Your task
When you find the line with "The width and height of the screenshot is (1920, 1080). At" among the records below, reproduce it and each line after it exactly, ending with the line with "Task: Toggle conversation".

Dataset entries
____

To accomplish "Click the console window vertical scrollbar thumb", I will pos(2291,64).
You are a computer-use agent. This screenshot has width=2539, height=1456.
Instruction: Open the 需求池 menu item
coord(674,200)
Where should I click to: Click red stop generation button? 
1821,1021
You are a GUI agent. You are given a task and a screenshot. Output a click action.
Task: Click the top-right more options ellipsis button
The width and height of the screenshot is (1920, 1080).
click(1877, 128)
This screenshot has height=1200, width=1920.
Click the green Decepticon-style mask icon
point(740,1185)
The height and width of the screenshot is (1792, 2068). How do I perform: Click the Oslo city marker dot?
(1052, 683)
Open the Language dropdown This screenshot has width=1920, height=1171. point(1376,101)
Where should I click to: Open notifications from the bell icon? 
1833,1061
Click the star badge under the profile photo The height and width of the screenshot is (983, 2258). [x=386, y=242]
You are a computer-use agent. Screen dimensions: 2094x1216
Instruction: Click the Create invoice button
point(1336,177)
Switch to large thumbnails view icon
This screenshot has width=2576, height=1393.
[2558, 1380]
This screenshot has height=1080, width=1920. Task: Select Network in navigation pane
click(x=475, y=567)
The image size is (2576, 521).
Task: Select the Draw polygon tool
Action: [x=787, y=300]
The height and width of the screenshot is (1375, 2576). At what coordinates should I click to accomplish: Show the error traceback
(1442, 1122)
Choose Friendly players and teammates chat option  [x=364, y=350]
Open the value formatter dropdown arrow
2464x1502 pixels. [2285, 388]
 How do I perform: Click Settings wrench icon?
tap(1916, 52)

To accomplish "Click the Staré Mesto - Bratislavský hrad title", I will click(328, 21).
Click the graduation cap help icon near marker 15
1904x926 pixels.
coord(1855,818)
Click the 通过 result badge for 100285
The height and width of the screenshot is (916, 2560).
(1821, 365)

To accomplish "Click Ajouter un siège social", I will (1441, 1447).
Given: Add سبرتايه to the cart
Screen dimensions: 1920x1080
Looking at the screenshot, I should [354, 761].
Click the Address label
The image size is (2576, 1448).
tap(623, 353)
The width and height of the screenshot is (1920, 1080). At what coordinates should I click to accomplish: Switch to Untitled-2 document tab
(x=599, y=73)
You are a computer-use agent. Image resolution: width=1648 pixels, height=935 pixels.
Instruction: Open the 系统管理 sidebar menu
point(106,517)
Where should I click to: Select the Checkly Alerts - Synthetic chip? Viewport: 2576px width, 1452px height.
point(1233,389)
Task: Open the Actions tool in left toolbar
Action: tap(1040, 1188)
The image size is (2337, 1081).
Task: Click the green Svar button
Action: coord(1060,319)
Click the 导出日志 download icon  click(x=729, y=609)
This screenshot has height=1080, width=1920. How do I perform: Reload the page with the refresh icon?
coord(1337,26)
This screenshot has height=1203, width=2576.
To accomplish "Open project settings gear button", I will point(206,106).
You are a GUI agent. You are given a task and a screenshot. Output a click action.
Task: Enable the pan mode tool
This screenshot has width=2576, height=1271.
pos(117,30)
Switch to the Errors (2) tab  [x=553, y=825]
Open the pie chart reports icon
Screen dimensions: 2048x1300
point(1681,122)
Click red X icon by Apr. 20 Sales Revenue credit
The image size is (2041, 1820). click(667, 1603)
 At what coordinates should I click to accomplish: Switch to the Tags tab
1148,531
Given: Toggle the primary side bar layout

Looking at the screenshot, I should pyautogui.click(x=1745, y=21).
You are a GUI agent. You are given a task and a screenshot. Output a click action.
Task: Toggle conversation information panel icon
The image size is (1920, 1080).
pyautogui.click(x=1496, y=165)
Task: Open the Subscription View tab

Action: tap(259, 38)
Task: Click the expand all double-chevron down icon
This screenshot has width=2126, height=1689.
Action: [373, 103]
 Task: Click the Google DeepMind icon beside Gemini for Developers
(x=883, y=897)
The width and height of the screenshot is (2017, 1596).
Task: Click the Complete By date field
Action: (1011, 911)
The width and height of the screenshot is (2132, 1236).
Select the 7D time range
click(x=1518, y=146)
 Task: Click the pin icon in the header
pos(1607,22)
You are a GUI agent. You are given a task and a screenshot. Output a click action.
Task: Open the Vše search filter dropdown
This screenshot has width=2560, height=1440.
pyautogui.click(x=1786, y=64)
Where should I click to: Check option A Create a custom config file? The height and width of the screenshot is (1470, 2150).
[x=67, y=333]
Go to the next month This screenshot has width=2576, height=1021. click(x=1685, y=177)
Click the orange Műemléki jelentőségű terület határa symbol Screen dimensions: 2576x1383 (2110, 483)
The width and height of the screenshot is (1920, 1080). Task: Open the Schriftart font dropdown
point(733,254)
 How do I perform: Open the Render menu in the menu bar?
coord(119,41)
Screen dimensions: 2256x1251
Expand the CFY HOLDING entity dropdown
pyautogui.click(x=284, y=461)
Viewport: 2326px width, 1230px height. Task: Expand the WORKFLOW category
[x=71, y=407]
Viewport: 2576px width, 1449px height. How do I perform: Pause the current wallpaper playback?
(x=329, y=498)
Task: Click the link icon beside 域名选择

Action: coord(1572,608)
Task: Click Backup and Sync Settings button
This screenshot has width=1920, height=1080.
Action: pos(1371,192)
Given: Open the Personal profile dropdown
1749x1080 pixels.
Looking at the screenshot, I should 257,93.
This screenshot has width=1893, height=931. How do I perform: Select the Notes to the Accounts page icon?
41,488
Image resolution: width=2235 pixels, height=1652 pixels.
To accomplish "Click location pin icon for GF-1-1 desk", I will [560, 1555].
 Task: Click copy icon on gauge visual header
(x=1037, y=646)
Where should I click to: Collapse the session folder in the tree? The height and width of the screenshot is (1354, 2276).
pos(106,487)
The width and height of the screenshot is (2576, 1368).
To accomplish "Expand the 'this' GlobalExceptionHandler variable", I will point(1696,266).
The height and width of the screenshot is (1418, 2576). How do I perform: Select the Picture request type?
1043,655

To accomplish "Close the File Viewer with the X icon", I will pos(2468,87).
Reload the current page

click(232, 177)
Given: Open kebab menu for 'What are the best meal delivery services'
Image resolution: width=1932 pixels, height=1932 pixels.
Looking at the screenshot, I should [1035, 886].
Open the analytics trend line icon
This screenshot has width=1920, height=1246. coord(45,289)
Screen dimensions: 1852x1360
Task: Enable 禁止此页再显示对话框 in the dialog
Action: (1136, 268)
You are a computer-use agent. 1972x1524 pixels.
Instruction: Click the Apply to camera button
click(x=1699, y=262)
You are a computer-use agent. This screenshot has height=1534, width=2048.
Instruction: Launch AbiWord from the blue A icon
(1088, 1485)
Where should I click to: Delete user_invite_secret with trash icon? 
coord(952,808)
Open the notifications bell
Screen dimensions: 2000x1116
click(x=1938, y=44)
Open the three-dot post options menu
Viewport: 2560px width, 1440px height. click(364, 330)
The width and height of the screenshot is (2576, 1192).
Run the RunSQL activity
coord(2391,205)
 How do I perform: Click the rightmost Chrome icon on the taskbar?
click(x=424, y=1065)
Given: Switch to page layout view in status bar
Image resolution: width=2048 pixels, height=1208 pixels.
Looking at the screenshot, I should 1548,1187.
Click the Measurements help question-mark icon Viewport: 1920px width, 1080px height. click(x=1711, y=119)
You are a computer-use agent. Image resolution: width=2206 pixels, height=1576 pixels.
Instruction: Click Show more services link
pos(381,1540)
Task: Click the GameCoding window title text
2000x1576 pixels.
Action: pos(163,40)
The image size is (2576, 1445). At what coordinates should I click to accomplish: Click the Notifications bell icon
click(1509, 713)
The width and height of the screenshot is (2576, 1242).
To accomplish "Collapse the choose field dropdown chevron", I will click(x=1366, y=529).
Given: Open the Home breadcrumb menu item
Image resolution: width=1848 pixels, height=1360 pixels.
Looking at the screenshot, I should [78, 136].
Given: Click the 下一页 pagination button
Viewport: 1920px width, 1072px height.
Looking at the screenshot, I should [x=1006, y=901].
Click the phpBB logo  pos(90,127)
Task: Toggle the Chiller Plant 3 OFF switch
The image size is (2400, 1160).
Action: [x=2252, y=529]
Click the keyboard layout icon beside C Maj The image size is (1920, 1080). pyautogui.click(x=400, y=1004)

____

Answer to this problem
The width and height of the screenshot is (1920, 1080). At what coordinates should I click to accomplish: Switch to Untitled-2 document tab
(x=599, y=73)
You are a computer-use agent. Image resolution: width=1648 pixels, height=935 pixels.
Instruction: Open the 系统管理 sidebar menu
point(106,517)
Where should I click to: Select the Checkly Alerts - Synthetic chip? Viewport: 2576px width, 1452px height.
point(1233,389)
Task: Open the Actions tool in left toolbar
Action: tap(1040, 1188)
The image size is (2337, 1081).
Task: Click the green Svar button
Action: coord(1060,319)
Click the 导出日志 download icon  click(x=729, y=609)
This screenshot has height=1080, width=1920. How do I perform: Reload the page with the refresh icon?
coord(1337,26)
This screenshot has height=1203, width=2576.
To accomplish "Open project settings gear button", I will point(206,106).
You are a GUI agent. You are given a task and a screenshot. Output a click action.
Task: Enable the pan mode tool
This screenshot has width=2576, height=1271.
pos(117,30)
Switch to the Errors (2) tab  [x=553, y=825]
Open the pie chart reports icon
Screen dimensions: 2048x1300
point(1681,122)
Click red X icon by Apr. 20 Sales Revenue credit
The image size is (2041, 1820). click(667, 1603)
 At what coordinates should I click to accomplish: Switch to the Tags tab
1148,531
Given: Toggle the primary side bar layout

Looking at the screenshot, I should pyautogui.click(x=1745, y=21).
You are a GUI agent. You are given a task and a screenshot. Output a click action.
Task: Toggle conversation information panel icon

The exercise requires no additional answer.